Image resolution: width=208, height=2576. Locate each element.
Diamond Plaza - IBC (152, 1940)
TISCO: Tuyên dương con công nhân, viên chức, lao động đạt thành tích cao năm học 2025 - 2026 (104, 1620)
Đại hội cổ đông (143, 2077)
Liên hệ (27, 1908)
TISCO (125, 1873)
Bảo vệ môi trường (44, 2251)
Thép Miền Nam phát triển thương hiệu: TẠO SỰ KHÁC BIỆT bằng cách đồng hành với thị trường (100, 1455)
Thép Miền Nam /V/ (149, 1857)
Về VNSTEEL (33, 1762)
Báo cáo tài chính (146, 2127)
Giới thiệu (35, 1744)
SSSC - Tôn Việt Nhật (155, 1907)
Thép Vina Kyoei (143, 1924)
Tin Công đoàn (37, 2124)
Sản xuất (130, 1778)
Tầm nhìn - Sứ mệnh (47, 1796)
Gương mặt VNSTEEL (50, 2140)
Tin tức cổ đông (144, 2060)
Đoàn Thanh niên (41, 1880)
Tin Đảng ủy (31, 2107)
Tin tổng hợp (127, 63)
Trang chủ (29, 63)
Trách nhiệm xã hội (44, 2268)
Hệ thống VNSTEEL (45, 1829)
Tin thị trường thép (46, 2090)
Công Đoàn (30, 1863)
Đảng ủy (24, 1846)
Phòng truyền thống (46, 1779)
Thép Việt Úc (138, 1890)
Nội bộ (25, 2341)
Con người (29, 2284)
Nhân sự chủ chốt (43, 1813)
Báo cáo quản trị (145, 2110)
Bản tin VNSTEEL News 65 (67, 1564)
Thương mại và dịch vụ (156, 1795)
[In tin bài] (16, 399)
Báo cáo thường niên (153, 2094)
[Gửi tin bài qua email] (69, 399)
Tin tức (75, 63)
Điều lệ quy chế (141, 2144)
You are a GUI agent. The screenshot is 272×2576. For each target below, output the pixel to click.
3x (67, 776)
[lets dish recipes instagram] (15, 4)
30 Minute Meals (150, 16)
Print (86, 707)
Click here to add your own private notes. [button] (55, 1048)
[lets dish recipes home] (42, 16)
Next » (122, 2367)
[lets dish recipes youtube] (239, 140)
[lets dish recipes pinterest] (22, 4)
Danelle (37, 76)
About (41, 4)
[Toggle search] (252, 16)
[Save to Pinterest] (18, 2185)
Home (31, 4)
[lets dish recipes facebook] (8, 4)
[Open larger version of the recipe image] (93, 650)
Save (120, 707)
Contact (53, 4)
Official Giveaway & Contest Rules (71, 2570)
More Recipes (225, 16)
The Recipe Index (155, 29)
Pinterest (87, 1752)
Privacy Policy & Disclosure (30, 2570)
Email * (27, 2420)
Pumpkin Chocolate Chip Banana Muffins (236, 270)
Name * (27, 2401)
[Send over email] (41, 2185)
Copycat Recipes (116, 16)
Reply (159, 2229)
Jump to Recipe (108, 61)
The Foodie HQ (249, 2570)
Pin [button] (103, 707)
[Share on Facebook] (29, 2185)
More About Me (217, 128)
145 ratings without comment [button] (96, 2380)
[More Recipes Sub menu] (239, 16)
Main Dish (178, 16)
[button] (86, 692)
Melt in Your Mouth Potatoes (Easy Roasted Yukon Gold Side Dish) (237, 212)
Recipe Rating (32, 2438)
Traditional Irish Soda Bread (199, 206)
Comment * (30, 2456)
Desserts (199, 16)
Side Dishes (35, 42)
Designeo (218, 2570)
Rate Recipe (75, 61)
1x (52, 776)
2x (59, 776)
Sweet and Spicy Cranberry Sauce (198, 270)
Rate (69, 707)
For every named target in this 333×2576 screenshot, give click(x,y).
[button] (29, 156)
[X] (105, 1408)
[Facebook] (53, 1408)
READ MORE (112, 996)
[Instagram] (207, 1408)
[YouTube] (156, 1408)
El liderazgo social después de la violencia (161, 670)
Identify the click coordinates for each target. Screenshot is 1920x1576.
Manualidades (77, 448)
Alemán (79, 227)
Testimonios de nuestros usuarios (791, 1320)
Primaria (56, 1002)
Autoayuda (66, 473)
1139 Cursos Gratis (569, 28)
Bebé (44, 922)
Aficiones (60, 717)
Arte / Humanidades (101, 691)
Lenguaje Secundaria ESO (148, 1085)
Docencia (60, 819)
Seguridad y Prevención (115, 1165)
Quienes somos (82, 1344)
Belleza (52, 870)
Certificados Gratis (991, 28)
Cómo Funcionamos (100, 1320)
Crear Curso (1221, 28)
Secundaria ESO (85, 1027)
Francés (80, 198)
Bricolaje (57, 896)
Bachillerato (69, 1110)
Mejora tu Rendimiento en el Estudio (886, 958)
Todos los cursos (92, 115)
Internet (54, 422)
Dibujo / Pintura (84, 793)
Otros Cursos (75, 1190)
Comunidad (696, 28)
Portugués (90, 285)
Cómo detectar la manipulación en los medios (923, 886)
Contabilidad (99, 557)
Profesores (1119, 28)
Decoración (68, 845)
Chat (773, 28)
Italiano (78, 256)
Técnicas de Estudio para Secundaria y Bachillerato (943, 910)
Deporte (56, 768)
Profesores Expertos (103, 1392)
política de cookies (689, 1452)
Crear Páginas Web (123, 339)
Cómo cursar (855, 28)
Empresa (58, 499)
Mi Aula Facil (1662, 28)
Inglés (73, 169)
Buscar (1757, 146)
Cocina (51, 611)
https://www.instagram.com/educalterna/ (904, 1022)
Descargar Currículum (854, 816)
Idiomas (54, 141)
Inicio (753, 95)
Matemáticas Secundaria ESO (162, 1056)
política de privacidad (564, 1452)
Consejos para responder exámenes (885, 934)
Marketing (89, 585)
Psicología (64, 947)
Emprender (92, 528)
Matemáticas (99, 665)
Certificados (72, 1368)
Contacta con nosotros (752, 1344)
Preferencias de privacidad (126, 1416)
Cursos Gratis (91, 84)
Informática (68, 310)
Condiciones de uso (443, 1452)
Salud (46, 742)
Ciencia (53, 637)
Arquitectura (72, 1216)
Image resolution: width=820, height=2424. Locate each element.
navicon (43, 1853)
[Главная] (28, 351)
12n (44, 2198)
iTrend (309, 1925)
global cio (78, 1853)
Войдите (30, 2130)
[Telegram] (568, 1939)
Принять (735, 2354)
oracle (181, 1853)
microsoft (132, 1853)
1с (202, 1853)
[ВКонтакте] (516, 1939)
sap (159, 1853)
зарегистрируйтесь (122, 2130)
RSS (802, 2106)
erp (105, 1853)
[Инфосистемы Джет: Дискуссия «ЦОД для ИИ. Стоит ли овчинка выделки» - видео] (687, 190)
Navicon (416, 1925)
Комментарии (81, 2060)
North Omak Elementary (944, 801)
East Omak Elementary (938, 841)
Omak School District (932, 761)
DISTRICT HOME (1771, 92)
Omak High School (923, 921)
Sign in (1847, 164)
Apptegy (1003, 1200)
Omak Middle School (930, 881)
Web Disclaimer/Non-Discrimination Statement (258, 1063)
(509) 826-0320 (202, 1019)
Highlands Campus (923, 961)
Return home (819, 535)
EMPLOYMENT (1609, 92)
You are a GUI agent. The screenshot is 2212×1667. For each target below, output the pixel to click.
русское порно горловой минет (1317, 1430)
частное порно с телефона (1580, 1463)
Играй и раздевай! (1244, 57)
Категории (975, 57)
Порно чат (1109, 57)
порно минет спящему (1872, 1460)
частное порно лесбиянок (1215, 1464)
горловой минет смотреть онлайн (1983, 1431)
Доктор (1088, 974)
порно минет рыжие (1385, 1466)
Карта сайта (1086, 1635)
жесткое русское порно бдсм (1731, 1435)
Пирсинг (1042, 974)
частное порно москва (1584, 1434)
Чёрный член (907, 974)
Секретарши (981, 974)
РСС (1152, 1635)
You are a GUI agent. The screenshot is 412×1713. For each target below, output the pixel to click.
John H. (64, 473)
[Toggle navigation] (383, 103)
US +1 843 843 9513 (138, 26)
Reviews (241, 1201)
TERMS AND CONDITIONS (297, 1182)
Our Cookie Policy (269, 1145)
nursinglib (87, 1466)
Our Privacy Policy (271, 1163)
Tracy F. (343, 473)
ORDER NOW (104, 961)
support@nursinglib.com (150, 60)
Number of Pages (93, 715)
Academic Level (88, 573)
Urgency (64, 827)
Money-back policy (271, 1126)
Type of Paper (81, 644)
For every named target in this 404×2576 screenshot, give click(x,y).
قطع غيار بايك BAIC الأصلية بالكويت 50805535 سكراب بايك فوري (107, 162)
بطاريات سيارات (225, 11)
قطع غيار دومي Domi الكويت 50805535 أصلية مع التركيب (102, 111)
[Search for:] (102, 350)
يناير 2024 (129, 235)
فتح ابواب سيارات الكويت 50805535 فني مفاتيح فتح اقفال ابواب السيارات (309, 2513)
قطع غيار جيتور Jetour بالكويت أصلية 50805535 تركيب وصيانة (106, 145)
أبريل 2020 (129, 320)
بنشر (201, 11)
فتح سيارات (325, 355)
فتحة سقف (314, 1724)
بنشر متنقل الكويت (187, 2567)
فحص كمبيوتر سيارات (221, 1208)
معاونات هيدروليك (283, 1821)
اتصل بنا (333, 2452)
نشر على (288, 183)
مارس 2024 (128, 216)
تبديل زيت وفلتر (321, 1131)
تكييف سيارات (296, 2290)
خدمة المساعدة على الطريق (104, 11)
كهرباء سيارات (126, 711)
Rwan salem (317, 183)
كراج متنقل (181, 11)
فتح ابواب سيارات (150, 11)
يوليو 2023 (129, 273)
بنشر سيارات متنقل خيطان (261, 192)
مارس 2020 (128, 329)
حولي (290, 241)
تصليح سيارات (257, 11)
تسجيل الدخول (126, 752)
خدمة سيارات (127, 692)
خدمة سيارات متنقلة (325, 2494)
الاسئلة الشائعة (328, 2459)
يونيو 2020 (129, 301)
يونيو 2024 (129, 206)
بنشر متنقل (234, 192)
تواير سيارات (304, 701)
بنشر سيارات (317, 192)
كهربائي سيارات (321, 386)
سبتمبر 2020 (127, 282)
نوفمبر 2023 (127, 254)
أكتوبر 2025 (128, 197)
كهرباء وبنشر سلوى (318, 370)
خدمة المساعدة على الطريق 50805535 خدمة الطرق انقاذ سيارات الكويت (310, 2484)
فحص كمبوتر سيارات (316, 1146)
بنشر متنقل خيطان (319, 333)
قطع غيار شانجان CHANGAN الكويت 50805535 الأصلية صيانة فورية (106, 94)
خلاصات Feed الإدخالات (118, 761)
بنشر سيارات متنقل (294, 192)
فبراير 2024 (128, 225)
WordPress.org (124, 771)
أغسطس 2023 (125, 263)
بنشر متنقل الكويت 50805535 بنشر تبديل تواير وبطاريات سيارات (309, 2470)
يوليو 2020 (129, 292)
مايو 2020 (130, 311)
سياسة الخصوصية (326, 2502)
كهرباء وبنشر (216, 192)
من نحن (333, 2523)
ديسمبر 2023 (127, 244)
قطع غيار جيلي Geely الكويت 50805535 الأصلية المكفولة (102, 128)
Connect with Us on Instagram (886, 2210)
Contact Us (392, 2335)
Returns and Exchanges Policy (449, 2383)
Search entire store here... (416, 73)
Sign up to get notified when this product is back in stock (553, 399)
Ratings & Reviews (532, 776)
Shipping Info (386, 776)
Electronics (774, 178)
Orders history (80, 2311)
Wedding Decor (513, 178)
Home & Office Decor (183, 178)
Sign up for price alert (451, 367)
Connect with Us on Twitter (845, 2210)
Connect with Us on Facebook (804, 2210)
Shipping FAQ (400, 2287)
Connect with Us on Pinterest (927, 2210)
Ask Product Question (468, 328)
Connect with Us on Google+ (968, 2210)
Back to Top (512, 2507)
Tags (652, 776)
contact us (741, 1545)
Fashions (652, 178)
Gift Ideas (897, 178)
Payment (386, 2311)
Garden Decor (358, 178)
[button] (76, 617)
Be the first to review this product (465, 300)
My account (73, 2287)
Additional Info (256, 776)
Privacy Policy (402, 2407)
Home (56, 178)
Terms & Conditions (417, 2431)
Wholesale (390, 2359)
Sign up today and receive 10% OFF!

+--

» ASSIGNMENT:
The reply should hold only the lines of the listing above starting at the line containing "تكييف سيارات (296, 2290)" and ending at the line containing "تواير سيارات (304, 701)", exactly as written.

» RESPONSE TO THE TASK:
تكييف سيارات (296, 2290)
خدمة المساعدة على الطريق (104, 11)
كهرباء سيارات (126, 711)
Rwan salem (317, 183)
كراج متنقل (181, 11)
فتح ابواب سيارات (150, 11)
يوليو 2023 (129, 273)
بنشر سيارات متنقل خيطان (261, 192)
مارس 2020 (128, 329)
حولي (290, 241)
تصليح سيارات (257, 11)
تسجيل الدخول (126, 752)
خدمة سيارات (127, 692)
خدمة سيارات متنقلة (325, 2494)
الاسئلة الشائعة (328, 2459)
يونيو 2020 (129, 301)
يونيو 2024 (129, 206)
بنشر متنقل (234, 192)
تواير سيارات (304, 701)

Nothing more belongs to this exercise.